Il est prévu qu'à terme, les administrations et les établissements publics reçoivent 80 % des nouvelles ressources générées par l'exploitation de leurs actifs immatériels. Le ministère de la Culture a déjà mis à disposition sur son site internet près de 80 bases de données couvrant de vastes domaines : adresses des bibliothèques publiques, Archives nationales, catalogue collectif des bibliothèques des musées nationaux, Institut national du patrimoine, etc.. La question du financement va devenir de plus en plus prégnante puisque dans le cadre du grand emprunt, 4,5 milliards d'euros sont destinés au secteur du numérique, la seule numérisation du patrimoine devant bénéficier de 750 millions d'euros. Ces sommes devraient aiguiser l'appétit des opérateurs privés. Par exemple, des entreprises spécialisées dans le domaine de la généalogie ont déjà commencé à démarcher les collectivités territoriales afin d'obtenir l'accès aux fichiers numériques des cahiers de recensement ou aux registres d'état civil, obligeant, ainsi, plusieurs départements à publier des contrats de licence pour la réutilisation des données publiques.

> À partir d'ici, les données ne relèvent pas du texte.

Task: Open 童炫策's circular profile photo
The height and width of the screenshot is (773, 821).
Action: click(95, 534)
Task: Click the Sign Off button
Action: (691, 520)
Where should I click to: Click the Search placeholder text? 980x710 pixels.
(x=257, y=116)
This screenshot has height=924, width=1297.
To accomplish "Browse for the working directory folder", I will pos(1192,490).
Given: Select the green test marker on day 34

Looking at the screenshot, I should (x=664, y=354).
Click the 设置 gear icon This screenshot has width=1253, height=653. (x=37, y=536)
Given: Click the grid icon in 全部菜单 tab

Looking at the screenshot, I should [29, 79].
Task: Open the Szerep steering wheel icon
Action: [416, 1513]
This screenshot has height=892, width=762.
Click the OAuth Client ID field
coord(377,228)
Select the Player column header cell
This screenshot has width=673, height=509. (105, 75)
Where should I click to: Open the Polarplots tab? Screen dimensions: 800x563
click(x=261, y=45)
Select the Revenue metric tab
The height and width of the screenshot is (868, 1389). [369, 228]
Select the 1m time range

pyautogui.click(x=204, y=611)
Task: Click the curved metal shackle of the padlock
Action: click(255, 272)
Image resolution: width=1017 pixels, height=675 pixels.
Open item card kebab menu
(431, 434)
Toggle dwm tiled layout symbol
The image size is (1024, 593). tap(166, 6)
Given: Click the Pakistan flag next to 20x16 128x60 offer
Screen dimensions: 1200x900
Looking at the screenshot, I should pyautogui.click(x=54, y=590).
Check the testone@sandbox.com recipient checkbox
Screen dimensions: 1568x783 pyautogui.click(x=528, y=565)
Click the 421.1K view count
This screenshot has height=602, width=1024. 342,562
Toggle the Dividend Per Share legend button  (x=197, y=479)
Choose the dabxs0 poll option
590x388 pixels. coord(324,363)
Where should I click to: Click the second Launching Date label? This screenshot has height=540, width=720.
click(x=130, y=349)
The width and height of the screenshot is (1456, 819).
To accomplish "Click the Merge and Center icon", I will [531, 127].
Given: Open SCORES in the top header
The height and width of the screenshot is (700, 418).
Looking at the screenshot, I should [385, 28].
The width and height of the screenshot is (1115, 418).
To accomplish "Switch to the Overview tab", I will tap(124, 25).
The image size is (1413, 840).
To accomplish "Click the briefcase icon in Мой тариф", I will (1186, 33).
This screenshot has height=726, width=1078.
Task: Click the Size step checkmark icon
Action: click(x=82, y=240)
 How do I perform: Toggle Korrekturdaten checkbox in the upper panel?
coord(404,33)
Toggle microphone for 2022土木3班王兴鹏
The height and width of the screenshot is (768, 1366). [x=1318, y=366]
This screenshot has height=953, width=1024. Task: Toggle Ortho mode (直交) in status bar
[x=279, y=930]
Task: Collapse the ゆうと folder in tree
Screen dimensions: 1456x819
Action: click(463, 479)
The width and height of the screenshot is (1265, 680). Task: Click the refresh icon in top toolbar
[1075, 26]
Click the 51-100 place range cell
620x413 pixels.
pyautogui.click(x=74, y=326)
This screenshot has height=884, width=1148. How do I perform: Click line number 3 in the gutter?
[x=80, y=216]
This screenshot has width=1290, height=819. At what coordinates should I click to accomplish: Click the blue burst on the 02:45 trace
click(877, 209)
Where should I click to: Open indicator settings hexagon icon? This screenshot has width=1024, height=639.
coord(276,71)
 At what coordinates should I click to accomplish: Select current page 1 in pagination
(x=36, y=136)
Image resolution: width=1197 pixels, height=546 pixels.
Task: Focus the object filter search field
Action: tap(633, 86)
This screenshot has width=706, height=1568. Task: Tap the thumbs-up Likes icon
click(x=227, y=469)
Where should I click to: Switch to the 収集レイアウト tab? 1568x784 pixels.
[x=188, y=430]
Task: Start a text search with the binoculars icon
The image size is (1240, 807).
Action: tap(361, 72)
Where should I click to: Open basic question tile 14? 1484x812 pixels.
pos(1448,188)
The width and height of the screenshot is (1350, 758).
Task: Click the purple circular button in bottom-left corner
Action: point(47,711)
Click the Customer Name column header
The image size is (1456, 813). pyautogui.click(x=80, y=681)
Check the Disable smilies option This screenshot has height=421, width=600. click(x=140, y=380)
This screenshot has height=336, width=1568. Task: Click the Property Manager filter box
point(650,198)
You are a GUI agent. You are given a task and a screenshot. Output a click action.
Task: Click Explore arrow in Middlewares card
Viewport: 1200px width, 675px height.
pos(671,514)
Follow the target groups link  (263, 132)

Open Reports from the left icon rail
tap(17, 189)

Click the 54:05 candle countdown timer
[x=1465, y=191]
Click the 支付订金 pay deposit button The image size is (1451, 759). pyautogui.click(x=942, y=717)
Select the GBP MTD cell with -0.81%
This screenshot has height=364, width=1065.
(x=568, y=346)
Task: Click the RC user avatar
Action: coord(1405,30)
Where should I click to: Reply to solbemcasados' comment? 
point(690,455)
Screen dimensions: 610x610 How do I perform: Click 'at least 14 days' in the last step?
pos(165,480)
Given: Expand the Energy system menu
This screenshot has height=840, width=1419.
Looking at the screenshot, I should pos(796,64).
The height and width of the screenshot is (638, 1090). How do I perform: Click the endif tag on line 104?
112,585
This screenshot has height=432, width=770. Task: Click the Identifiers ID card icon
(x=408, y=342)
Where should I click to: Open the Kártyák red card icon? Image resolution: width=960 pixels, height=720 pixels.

La question des ressources apparaît donc plus que jamais prépondérante, car comme on le constate à l'heure où la loi "Hadopi 2" (loi n° 2009-1311 du 28 octobre 2009, relative à la protection pénale de la propriété littéraire et artistique sur internet N° Lexbase : L8862IEX) commence à entrer en application, le modèle de la gratuité s'impose actuellement. La valeur ajoutée est captée par le dernier maillon de la chaîne, l'utilisateur final à savoir l'internaute devant son écran, qui utilise aussi les réseaux sociaux (Facebook, Twitter), sur lesquels règnent, également, la transparence et l'échange. Une intrication se noue aussi entre information publique et information du public (géolocalisation). La France, plus que d'autres pays occidentaux, connaît des difficultés d'accès et de consolidation à beaucoup de données (les informations financières, par exemple). Le passage à l'économie numérique, fondée sur la connaissance, favorisée par l'existence de biens et services nouveaux, change le statut de l'information publique. Le droit doit, en l'espèce, s'adapter au nouveau contexte social qu'il a vocation à saisir. Les données de l'administration constituent un bien collectif stratégique, tant pour les établissements publics, dont une partie des recettes provient de la vente de ces données, que pour les sociétés privées qui créent de la valeur ajoutée avec ces informations. Il reste donc de nombreuses étapes à franchir pour que soient établies des règles adéquates et indiscutables de circulation entre, d'une part, les rapports, études, prévisions, instructions, cartes ou encore photos détenus par le secteur public, et, d'autre part, les acteurs privés qui commercialisent ces données.